Shannon's entropy index is a measure of the entropy, that applies to any numerical data, developed by Claude Shannon in the 1940s. It measures the frequencies of appearance of the items, and the more they are different, the more difficult it will be to predict the content (thus a greater uncertainty, more randomness, and thus a greater entropy).

Entropy is calculated from a list of elements: in a text, the elements will be the characters and in an array of numeric values, the elements will be the numbers.

For a string of characters with $ N $ items with $ k $ distinct, each element $ i $ having a number of occurence $ n_i $ and a frequency of appearance $ p_i ( = n_i/N ) $. The entropy of Shannon $ H $ is calculated according to the formula $$ H = -\sum_{i=1}^k p_i \log_2 (p_i) $$

__Example:__ `DCODE` has 5 characters (4 distinct), the letter `D` appears 2 times (frequency: 2/5), and the 3 letters `C`, `O` and `E` each appear 1 time (frequency: 1/5), the calculation is: $ H = -\left( \frac{2}{5} \log_2(\frac{2}{5}) + 3 \times \frac{1}{5} \log_2(\frac{1}{5}) \right) \approx 1.921928 $

The value is always positive, the logarithms of numbers less than 1 are always negative, their sum too, the sign `-` makes it possible to obtain a positive result.

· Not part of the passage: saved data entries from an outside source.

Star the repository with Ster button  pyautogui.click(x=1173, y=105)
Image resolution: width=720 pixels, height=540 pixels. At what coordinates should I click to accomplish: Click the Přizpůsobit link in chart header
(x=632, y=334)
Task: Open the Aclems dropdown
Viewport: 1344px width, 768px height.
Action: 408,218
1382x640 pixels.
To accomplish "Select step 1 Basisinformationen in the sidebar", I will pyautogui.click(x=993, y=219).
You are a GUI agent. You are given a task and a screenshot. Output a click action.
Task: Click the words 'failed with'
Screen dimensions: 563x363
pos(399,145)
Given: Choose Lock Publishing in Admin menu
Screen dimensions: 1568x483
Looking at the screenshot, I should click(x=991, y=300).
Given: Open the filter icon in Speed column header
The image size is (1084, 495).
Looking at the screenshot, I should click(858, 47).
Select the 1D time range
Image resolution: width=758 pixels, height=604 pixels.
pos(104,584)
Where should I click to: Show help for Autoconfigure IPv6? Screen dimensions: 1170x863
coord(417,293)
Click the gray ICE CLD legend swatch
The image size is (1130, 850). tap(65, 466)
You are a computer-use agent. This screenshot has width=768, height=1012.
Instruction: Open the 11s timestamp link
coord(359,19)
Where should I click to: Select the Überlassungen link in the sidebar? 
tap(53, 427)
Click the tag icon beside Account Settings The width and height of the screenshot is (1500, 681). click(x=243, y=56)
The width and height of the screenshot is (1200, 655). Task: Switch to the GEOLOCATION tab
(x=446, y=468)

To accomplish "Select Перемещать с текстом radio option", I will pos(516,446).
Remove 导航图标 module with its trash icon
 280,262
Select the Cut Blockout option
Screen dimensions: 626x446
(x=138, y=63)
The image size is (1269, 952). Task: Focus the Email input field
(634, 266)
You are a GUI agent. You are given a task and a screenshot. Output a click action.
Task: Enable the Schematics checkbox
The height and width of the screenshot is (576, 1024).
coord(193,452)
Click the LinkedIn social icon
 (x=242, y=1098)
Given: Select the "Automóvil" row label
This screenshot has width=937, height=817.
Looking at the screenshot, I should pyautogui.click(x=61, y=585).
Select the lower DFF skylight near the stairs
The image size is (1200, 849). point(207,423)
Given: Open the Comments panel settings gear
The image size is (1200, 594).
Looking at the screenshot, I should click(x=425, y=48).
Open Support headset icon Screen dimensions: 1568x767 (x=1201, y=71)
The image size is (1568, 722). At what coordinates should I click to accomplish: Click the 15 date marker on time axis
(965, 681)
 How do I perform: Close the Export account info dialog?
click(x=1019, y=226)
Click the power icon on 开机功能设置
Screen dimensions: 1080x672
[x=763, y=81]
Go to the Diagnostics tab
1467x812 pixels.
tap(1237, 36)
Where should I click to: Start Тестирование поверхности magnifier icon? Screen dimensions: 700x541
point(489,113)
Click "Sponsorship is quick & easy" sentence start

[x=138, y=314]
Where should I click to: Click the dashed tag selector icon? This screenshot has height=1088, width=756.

From the Shannon index, the optimal encoding of a string can be deduced. If the Shannon index of a string is 3.5, then it will take 4 bits (rounded up) by characters to encode it optimally. The Shannon index can then be useful for evaluating a compression ratio, the higher the entropy, the better the compression.

Shannon's entropy is measured in bits.